Wednesday, October 21, 2009

'Twilight' isn't Robert's only starring role



There's a downside to being an actor who has become an "overnight sensation." It actually didn't happen overnight.


While everyone thinks he suddenly popped up on the scene because of that big hit movie, in reality the actor has probably been toiling quietly away at thankless, underseen, sometimes just plain embarrassing roles waiting for that big break. And, once that big break happens, the folks who own those little-seen before-you-were-famous films are only too happy to cash in.

That's what's happening with Robert Pattinson, best known as vampire heartthrob Edward from the smash hit "Twilight" and the upcoming sequel, "New Moon." "New Moon" doesn't come out until Nov. 20, so DVD companies know Pattinson's fans are getting anxious to see him in action. And they're only too happy to oblige.

Which is how a British movie called "The Haunted Airman" suddenly found itself with a major DVD release last week. It aired on British television on Halloween night 2006 and was never heard from again, until some enterprising folks realized that it could make some money off "Twilight" now. The folks at Robsessedpattinson.com (incidentally, the domain name for Robsessedthomas.com is still available) noted that the original box cover art for "Airman" even used the same "Twilight" font.

To put it politely, the crossover interest for "Twilight" fans pretty much begins and ends with Pattinson's spectrally hunky presence.
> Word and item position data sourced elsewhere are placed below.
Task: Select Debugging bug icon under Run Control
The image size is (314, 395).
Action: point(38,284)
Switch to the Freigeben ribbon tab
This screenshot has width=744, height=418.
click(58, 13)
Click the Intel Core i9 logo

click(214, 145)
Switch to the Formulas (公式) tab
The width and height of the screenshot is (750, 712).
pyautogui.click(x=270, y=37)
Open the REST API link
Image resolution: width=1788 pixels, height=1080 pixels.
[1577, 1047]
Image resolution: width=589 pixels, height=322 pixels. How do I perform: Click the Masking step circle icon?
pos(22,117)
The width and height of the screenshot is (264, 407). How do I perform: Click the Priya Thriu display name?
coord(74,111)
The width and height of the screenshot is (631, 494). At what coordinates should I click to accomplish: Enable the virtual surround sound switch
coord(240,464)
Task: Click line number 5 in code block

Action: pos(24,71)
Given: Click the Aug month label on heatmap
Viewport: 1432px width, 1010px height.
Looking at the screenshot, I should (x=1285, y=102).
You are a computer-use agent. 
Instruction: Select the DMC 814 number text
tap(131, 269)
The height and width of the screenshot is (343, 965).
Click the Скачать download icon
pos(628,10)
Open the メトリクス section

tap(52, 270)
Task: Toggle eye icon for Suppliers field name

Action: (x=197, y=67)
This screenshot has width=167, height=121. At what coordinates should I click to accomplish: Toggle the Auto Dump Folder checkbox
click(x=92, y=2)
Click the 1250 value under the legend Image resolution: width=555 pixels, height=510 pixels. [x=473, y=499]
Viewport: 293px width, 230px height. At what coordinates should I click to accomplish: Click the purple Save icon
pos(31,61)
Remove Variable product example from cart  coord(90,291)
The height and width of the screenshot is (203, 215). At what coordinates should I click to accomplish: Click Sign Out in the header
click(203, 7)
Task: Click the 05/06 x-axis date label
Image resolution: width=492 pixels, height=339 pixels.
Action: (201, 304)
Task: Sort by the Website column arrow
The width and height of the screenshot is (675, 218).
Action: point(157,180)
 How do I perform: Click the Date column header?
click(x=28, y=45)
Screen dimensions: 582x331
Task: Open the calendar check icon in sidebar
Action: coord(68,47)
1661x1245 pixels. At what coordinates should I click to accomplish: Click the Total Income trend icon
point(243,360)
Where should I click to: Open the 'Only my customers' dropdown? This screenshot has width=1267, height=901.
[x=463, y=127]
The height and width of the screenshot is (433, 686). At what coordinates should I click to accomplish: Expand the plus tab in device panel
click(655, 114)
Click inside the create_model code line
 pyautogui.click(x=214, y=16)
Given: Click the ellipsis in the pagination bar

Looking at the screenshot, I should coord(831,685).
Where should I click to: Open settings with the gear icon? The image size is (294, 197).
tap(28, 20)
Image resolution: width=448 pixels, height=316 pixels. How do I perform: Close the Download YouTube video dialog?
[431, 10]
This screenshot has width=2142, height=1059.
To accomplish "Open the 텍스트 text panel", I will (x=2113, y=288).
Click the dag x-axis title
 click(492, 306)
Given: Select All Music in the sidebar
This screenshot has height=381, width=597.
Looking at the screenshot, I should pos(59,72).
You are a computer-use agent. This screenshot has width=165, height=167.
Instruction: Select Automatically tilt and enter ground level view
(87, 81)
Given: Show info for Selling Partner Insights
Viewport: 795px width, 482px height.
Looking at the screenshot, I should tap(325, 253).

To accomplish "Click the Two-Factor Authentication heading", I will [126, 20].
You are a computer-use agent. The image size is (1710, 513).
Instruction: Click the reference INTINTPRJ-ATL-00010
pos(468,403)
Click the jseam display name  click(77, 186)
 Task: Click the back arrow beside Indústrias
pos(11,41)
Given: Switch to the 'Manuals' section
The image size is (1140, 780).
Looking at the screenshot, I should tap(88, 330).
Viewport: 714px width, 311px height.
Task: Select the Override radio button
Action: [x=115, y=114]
The rest of "Haunted Airman" plays like a bad Edgar Allan Poe knockoff, with little in the way of actual scares aside from some of the peskiest spiders this side of "Arachnophobia."

Pattinson plays a British airman named Toby Jugg who gets shot down during a bombing raid in the waning days of World War II. Paralyzed from the waist down and suffering psychological trauma, he's taken to the creepiest convalescent home imaginable, a remote British estate. Thanks to the magic of camera filters, the estate is perpetually dark, with the guests faces always shadowed, even, inexplicably, in direct sunlight.

Toby spends a lot of time smoking cigarettes and looking out into the distance, occasionally taking breaks to converse with the home's creepy doctor (Julian Sands). Toby starts having visions, including those spiders and war memories that look an awful lot like archival footage, and starts to wonder if he's going insane.

He wonders this for a long, long time, because nothing else really happens in "Haunted Airman," up until the abrupt ending. All props due to Pattinson, who is quite good as the patient who can't figure out if he's supernaturally haunted or just emotionally haunted. But he's given almost nothing to work with in a movie that screams "made for TV" in its quality.

And this is only the tip of the Edward iceberg; on Nov. 17, three days before "New Moon" hits theaters, we'll see the DVD release of "How To Be." It's another British film, this time a comedy starring Pattinson as a floppy-haired young man who hires a self-help guru to move in with him and fix his life.

Also floating out there without a firm DVD release date is "Little Ashes," a 2008 film featuring a pretty gutsy piece of casting - Robert Pattinson as surrealist artist Salvador Dali. Really? Twirly mustache and all? Kinda want to see that one.